Teacher Retirement System of Texas

June 12, 2003

Jonathan G. Katz, Secretary
Securities and Exchange Commission
450 Fifth Street, NW
Washington, D.C. 20549-0609

Re: Release No. 34-4778, File no. S7-10-03 by e-mail to rule-comments@sec.gov

Dear Mr. Katz:

We appreciate the opportunity to comment on proxy rules and regulations and their interpretations regarding procedures for the election of corporate directors. We are providing comments responsive to the Notice of Solicitation of Public Views Regarding Possible Changes to the Proxy Rules regarding procedures for the election of corporate directors.

With plan assets of approximately $75 billion, the Teacher Retirement System of Texas is among the top ten pension plans in the United States. Currently, over one million public school employees rely on the plan for their pension benefits. Because most Texas school districts do not participate in Social Security, employee benefits through TRS constitute the primary source of retirement income security. Thus performance of the pension trust fund is all the more important to benefit security.

TRS is a long-term investor that continuously owns substantial positions in publicly traded U.S. equity securities. Generally, our ownership tracks closely the market weighting of the Standard & Poor's indices. In other words, we are fully invested in America and we never consider not being so invested. Consequently, one of our primary strategies to promote value preservation and enhancement is to pay attention to the stewards of corporate America, those that are charged with fiduciary responsibility to manage the affairs of the companies on whose boards they sit for the long-term benefit of shareholders. If they do so, we believe that they not only serve shareholders effectively but also provide assurance that the interest of employees, vendors and others are served.

Events of the past few years have illustrated the terrible consequences of ineffective and regrettably fraudulent governance and management activity. We appreciate actions by the Commission and exchanges to improve corporate governance and believe that these efforts will pay dividends to shareholders in the future. We urge you to continue to support regulatory action that will promote the selection and function of strong and qualified, non-conflicted boards of directors. A few of the issues that we continue to be concerned with include:

  • Excessive CEO/management influence over the board and the nomination and election of directors.

  • Lack of true board member independence.

  • Instances in which members serve on too many boards, which may diminish their ability to focus on and contribute to the needs of each board.

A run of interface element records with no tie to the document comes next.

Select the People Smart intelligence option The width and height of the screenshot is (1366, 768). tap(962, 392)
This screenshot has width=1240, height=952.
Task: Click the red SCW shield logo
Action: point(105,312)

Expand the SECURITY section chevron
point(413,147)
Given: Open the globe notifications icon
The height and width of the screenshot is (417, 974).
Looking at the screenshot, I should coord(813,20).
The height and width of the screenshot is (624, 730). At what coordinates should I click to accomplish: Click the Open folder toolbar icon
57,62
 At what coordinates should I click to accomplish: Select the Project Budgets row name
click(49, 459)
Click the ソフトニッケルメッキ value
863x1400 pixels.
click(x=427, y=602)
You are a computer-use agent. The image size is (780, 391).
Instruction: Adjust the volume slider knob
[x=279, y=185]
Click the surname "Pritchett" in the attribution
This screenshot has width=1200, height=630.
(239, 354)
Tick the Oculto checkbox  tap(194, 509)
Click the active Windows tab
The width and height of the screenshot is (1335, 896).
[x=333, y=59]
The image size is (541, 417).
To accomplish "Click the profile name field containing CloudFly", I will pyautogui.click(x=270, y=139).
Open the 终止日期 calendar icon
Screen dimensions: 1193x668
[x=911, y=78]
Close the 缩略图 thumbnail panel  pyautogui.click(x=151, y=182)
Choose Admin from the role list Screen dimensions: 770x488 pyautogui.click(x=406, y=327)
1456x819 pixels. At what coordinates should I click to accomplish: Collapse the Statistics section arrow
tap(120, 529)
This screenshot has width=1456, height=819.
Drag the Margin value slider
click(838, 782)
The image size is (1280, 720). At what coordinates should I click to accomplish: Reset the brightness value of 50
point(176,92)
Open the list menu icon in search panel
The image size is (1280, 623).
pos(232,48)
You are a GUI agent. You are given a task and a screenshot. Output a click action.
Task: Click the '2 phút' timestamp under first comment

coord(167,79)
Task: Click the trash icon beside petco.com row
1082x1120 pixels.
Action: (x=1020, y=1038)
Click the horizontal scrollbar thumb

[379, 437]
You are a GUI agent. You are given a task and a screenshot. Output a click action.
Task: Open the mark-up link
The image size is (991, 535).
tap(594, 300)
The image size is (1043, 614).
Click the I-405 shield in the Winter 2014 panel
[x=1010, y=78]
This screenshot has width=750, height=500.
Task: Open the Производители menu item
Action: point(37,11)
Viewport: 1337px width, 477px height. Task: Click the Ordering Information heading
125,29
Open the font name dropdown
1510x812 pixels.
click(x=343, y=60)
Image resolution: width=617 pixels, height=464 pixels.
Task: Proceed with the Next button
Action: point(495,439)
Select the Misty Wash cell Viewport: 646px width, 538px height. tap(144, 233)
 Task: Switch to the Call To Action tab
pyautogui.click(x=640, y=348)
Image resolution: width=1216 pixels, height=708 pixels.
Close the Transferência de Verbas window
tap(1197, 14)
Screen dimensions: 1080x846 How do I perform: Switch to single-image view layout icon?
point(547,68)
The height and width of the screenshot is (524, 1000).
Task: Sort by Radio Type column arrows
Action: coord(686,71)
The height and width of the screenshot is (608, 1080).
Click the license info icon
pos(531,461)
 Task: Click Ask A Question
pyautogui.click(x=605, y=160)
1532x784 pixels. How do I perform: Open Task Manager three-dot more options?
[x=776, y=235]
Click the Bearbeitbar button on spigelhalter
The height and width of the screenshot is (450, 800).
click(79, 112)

  • Instances where the CEO sits on too many other boards and in which subordinate officers sit on other boards. We believe that the challenges of their own company's affairs are sufficient to fully engage their energy and time.

  • Willingness to adopt excessive and wasteful management compensation arrangements, e.g., annual pay and bonuses that are unreasonable even for the most deserving of managers, option programs that over time result in substantial dilution of paying shareholder interests, and compensation programs that do not appear warranted based on company, industry or peer data.

  • Excessive board interlocks. We are not opposed to members that also sit together on other boards, but the practice should be limited and closely scrutinized.

We actively participate in the Council of Institutional Investors and support Council advocacy to strengthen corporate governance. We join the Council in expressing strong support for your consideration of action(s) that will promote responsible, informed, independent and focused fiduciary governance by boards of directors. Shareholders should have strengthened opportunities to reject nominees that they do not support. We believe that it would be constructive to consider options that would allow shareholders to submit qualified candidates for shareholder consideration through the proxy.

Our goal is to promote board composition that is qualified, focused, free from conflicts of interest and that may be reasonably expected to discharge their duties for the purpose of serving the reasonable expectations of shareholders. Where existing board members are viewed as not meeting these expectations, we believe that it is worthwhile to consider options that should be available to shareholders for relief through the proxy process.